Begin RAW DATA
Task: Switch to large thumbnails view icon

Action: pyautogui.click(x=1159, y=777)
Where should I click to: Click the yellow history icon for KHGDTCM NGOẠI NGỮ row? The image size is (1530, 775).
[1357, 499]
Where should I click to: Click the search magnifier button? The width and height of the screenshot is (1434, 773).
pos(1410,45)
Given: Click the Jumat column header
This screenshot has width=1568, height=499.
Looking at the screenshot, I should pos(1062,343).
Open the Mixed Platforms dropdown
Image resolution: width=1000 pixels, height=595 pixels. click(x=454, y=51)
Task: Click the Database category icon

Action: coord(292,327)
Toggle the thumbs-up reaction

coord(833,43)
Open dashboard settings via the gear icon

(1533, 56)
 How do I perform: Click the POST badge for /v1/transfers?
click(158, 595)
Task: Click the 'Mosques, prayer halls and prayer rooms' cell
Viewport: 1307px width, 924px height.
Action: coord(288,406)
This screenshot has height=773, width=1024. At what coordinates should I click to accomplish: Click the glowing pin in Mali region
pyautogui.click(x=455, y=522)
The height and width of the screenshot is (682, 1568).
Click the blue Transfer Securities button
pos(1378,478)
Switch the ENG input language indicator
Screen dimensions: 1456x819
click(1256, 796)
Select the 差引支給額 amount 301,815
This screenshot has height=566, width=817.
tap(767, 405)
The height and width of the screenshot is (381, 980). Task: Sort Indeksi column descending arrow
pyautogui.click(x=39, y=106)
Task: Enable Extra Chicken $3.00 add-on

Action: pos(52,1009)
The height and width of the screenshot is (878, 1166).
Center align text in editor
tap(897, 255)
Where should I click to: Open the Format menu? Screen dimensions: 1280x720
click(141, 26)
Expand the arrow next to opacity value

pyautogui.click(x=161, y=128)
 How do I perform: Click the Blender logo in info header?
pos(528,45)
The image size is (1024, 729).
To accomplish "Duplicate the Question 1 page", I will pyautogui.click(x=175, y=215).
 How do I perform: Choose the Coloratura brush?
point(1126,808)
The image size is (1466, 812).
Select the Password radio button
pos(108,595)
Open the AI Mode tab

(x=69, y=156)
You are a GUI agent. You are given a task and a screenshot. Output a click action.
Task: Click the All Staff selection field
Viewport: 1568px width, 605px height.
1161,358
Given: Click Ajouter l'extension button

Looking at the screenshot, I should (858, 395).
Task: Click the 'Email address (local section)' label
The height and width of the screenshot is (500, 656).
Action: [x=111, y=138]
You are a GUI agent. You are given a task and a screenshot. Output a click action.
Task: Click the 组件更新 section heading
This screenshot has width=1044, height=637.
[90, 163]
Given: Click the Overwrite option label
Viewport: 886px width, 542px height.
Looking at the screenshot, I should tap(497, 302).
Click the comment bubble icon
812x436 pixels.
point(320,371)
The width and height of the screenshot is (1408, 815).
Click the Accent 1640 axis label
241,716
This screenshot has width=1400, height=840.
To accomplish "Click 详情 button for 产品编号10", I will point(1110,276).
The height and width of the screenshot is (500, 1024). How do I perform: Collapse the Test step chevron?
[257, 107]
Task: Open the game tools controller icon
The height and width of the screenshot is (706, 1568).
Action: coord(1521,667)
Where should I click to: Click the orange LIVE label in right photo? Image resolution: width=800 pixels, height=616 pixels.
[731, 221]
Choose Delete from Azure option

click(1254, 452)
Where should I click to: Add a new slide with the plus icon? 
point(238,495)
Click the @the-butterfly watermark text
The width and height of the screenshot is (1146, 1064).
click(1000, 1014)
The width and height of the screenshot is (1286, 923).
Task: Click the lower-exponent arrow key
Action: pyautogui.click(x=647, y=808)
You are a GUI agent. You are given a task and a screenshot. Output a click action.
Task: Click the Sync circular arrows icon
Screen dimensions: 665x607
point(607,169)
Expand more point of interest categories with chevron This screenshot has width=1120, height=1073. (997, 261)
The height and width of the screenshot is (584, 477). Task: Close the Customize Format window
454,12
End RAW DATA
Recast the rows from the line containing "This screenshot has height=773, width=1024." through the line containing "point(1126,808)", both included, as a numbered list with blank lines left out.

1. This screenshot has height=773, width=1024. At what coordinates should I click to accomplish: Click the glowing pin in Mali region
2. pyautogui.click(x=455, y=522)
3. The height and width of the screenshot is (682, 1568).
4. Click the blue Transfer Securities button
5. pos(1378,478)
6. Switch the ENG input language indicator
7. Screen dimensions: 1456x819
8. click(1256, 796)
9. Select the 差引支給額 amount 301,815
10. This screenshot has height=566, width=817.
11. tap(767, 405)
12. The height and width of the screenshot is (381, 980). Task: Sort Indeksi column descending arrow
13. pyautogui.click(x=39, y=106)
14. Task: Enable Extra Chicken $3.00 add-on
15. Action: pos(52,1009)
16. The height and width of the screenshot is (878, 1166).
17. Center align text in editor
18. tap(897, 255)
19. Where should I click to: Open the Format menu? Screen dimensions: 1280x720
20. click(141, 26)
21. Expand the arrow next to opacity value
22. pyautogui.click(x=161, y=128)
23.  How do I perform: Click the Blender logo in info header?
24. pos(528,45)
25. The image size is (1024, 729).
26. To accomplish "Duplicate the Question 1 page", I will pyautogui.click(x=175, y=215).
27.  How do I perform: Choose the Coloratura brush?
28. point(1126,808)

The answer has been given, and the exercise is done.